Configure Groups in OKTA

  1. Create groups: In the Admin Console, go to Directory > Groups. Click Add Group to create the necessary groups (e.g., ayon-admins and ayon-users).

  2. Assign group members: Click the group name, then click the People tab, and then click Assign people.

  3. Create a groups claim for the OpenID Connect client app: This allows AYON to receive group information.

    • In the Admin Console, go to Applications > Applications.

    • Select the OpenID Connect client app you configured.

    • Go to the Sign On tab and click Edit in the OpenID Connect ID Token section.

    • In the Group claim type section, leave Filter selected.

    • In the Group claims filter section, leave the default name groups and add the appropriate filter. For this example, select Matches regex and enter ayon.* to return the user's groups.

    • Click Save.

    • Click the Back to applications link.

    • From the More button dropdown menu, click Refresh Application Data.

Set Up OKTA Provider in AYON

  1. Store the Client ID and Client Secret in AYON Secrets, as outlined in AYON Server Secrets.

  2. In the OKTA SSO addon settings:

    • Enable the OKTA provider and select your OKTA secrets.

    • Set "Entrypoint" to https://your-okta-domain.okta.com

    • Map the OKTA groups to AYON roles in the OKTA role mappings.

OKTA SSO Addon Settings

Settings Location: ayon+settings://sso/okta

The Authentik SSO provider can be configured with the following settings:

  • Enable: Activates the Authentik SSO provider.

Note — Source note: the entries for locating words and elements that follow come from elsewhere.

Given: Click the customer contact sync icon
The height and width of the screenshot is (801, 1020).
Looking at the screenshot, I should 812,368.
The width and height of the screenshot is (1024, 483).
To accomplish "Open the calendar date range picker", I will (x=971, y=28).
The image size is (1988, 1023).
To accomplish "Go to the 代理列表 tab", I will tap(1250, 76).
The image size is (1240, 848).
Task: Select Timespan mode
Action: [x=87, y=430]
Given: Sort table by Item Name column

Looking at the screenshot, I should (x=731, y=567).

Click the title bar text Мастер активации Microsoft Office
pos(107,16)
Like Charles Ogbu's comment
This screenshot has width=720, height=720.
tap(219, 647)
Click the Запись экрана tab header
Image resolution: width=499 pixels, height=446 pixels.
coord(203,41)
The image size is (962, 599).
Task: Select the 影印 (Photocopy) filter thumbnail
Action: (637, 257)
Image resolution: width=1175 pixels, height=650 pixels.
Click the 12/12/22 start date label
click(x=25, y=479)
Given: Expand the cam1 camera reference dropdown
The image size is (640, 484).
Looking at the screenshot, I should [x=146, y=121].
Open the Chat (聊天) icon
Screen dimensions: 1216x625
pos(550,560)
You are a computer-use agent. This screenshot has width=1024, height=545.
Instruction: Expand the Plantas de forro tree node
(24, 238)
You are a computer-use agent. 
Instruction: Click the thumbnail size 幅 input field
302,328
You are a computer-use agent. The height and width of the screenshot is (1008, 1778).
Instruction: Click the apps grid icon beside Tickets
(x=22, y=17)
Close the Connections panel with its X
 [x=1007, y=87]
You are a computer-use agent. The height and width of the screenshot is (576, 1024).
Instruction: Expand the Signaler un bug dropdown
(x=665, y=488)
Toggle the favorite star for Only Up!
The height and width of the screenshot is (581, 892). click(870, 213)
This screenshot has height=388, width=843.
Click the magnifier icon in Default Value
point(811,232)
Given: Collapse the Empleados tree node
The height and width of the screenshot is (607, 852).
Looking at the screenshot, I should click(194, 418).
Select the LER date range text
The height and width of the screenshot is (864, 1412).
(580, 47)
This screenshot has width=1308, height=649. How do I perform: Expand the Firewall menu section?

  • Appearance: Customizes the look of the Authentik SSO provider button.

    • Title: The title that appears on the SSO button.

    • Background: A color picker to set the button's background color.

    • Text Color: A color picker to set the button's text color.

  • Configuration

    • Configuration URL: The configuration URL for the Authentik SSO provider.

    • Client ID: The client ID of the Authentik SSO provider. This is selected from a dropdown menu of available secrets in AYON Secrets.

    • Client Secret: The client secret of the Authentik SSO provider, also selected from a dropdown menu in AYON Secrets.

  • Sync Permissions: Synchronizes user permissions from the Authentik provider to AYON.

  • New Users

    • Enable: When enabled, a new AYON user is automatically created if they do not already exist. This allows new users to register with this provider.

    • Disable Password: If enabled, new users will not be able to set a password.

  • Role Mappings: Each profile in this section includes:

    • Role name: The role name to map from Authentik.

    • AYON role: The AYON role or access level to map to.

    • Access groups: Project access group.

    • Guest: Enables marking the user as a guest (this setting is obsolete).